Definition
Zero-shot classification is a natural-language-processing technique that classifies text against labels the model has never seen training examples for. Instead of labeled data, the model consumes a natural-language description of each label and decides whether the description applies to the input. Modern zero-shot classifiers are built on either entailment models (e.g., BART-MNLI) or large language models prompted with the label set and a classification instruction.

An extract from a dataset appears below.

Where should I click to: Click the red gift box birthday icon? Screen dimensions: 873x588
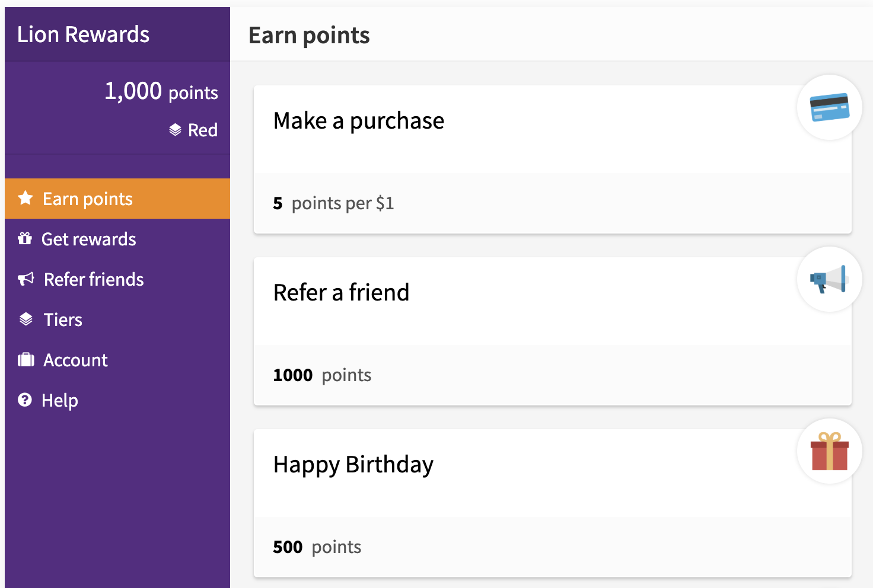click(830, 451)
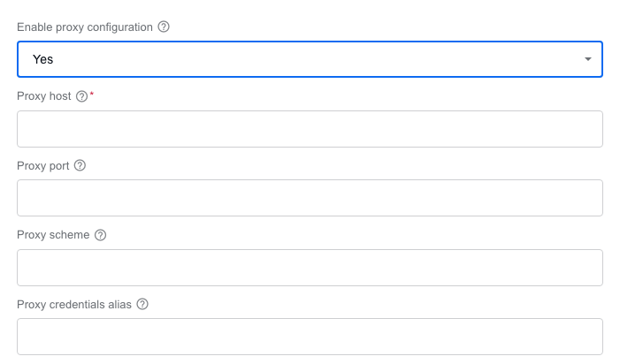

The accuracy varies by label and by text domain. Well-described labels on clearly written text (a review that plainly says "the basket cracked") reach supervised-classifier accuracy. Ambiguous labels, niche jargon, or adversarial text (sarcasm, mixed aspects) degrade. The usual practice is to run zero-shot first, then collect labeled examples for the labels that matter most, then fine-tune or swap in a supervised classifier for those specific labels.
Why it matters
For consumer brands, feedback themes appear and disappear faster than any labeling program can keep up. A new defect on a launch SKU, a viral complaint about a packaging change, a regional issue with a specific retailer — each needs a label within days, not a quarter. Zero-shot classification is what makes that possible. A Consumer Insights analyst writes a one-sentence description of the new theme, the system starts classifying against it immediately, and the backfill over the prior 90 days of feedback runs in minutes.
The trade-off is evaluation discipline. A label that matters to the business deserves a labeled holdout set and accuracy measurement, even if it started zero-shot. Without that, nobody knows whether the label is working — only that records are being tagged. Indellia's Theme Agent pairs zero-shot theme creation with lightweight labeled-evaluation workflow, so the themes a brand relies on are the themes a brand has measured. Long-tail categories — niche defects, obscure accessories, uncommon customer segments — get coverage they would never justify in a supervised pipeline.
Example
A personal-care brand sees a novel theme emerging on Amazon reviews: "pump stops working after three weeks." The Consumer Insights analyst writes a one-sentence description and adds it as a zero-shot theme in Indellia. Within minutes, the Theme Agent classifies 1,240 reviews against the new label, including 180-day backfill. The analyst reviews a sample, marks 60 correct and 12 incorrect, and promotes the theme into the active taxonomy with a measured 83% precision. QA opens a ticket on the pump supplier that same afternoon. A traditional supervised pipeline would have needed a labeling project, a training run, and a deployment cycle — days or weeks during which the defect would have kept compounding.